Your goal =
Put the stretch of lines from the one containing "The height and" through the one containing "Select the circled T2 high point marker" into a numbered list, leaving out blank lines. Omit the pictures from your answer.

Data shown =
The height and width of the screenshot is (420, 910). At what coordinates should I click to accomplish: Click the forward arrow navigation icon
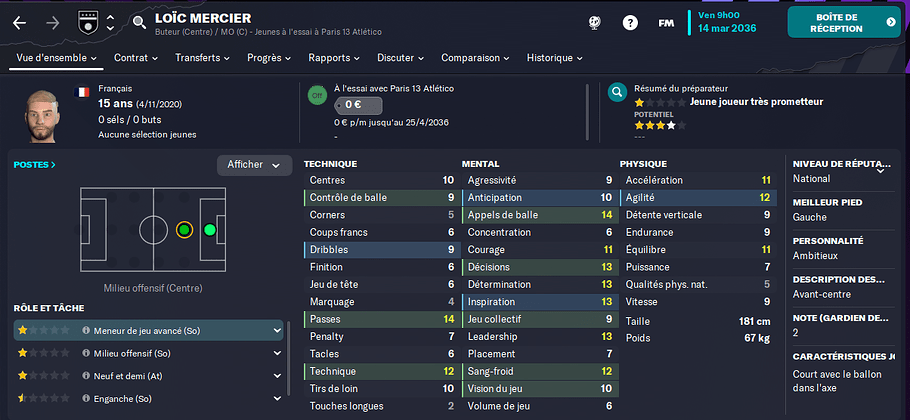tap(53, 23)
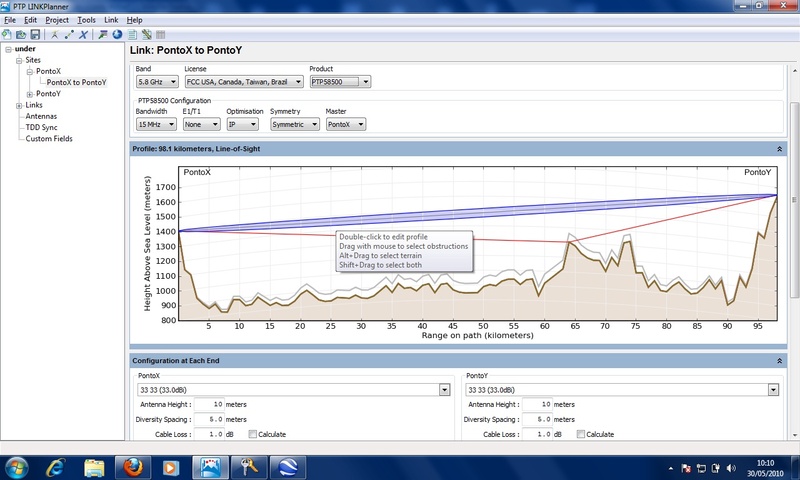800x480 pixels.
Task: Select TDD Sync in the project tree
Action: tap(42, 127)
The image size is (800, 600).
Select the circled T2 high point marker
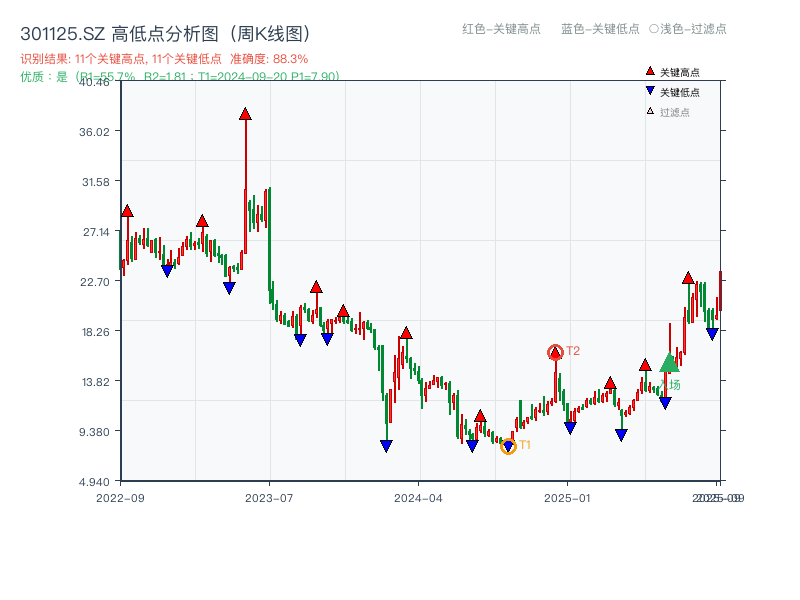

==

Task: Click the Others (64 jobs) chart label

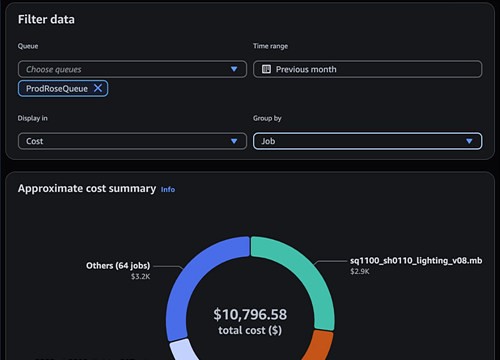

Solution =
1. The height and width of the screenshot is (420, 910). At what coordinates should I click to accomplish: Click the forward arrow navigation icon
2. tap(53, 23)
3. 800x480 pixels.
4. Task: Select TDD Sync in the project tree
5. Action: tap(42, 127)
6. The image size is (800, 600).
7. Select the circled T2 high point marker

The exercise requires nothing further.